** Extracted records **
※

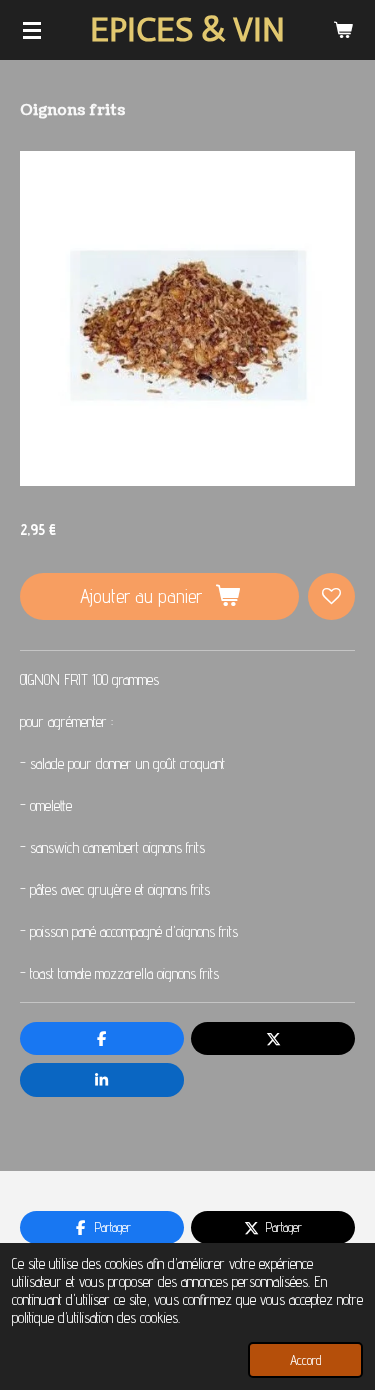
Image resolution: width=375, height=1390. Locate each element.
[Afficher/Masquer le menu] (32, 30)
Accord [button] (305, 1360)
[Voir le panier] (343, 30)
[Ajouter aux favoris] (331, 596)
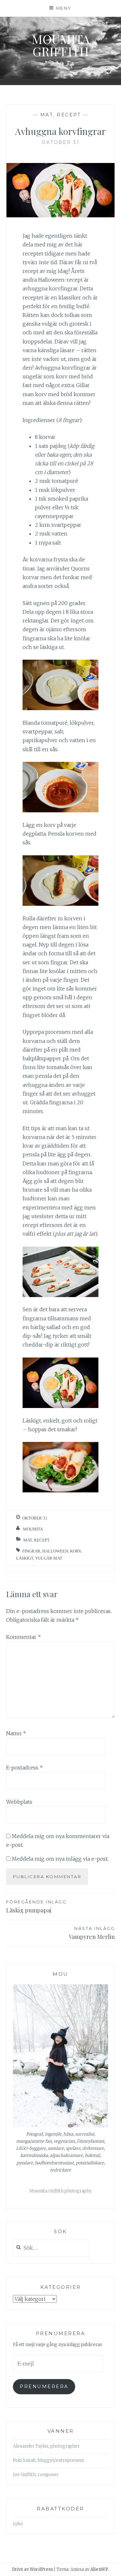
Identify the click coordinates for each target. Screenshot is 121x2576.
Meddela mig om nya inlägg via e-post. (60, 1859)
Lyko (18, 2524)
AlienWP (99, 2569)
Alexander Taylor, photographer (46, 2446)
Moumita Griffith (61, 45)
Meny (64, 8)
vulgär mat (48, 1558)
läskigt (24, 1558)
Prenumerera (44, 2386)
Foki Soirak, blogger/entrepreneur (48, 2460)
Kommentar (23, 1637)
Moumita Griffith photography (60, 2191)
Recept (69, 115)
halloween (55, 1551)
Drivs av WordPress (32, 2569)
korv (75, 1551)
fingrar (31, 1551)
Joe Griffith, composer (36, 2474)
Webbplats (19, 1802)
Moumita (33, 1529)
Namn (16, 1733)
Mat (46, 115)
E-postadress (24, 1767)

※

Can you reproduce every line of the records above, requests included, with each coordinate in the answers shifted by adding 123 to both of its numbers? Leave the pictures out.

** Exercise response **
Image resolution: width=375, height=1390. Locate each element.
[Afficher/Masquer le menu] (155, 153)
Accord [button] (428, 1483)
[Voir le panier] (466, 153)
[Ajouter aux favoris] (454, 719)
Identify the click coordinates for each target. Screenshot is 121x2576.
Meddela mig om nya inlägg via e-post. (183, 1982)
Lyko (141, 2647)
AlienWP (222, 2692)
Alexander Taylor, photographer (169, 2569)
Moumita Griffith (184, 168)
Meny (187, 131)
vulgär mat (171, 1681)
läskigt (147, 1681)
Prenumerera (167, 2509)
Foki Soirak, blogger/entrepreneur (171, 2583)
Kommentar (146, 1760)
Moumita Griffith photography (183, 2314)
Recept (192, 238)
halloween (178, 1674)
Drivs av WordPress (155, 2692)
korv (198, 1674)
fingrar (154, 1674)
Joe Griffith, composer (159, 2597)
Webbplats (142, 1925)
Moumita (156, 1652)
Namn (139, 1856)
Mat (169, 238)
E-postadress (147, 1890)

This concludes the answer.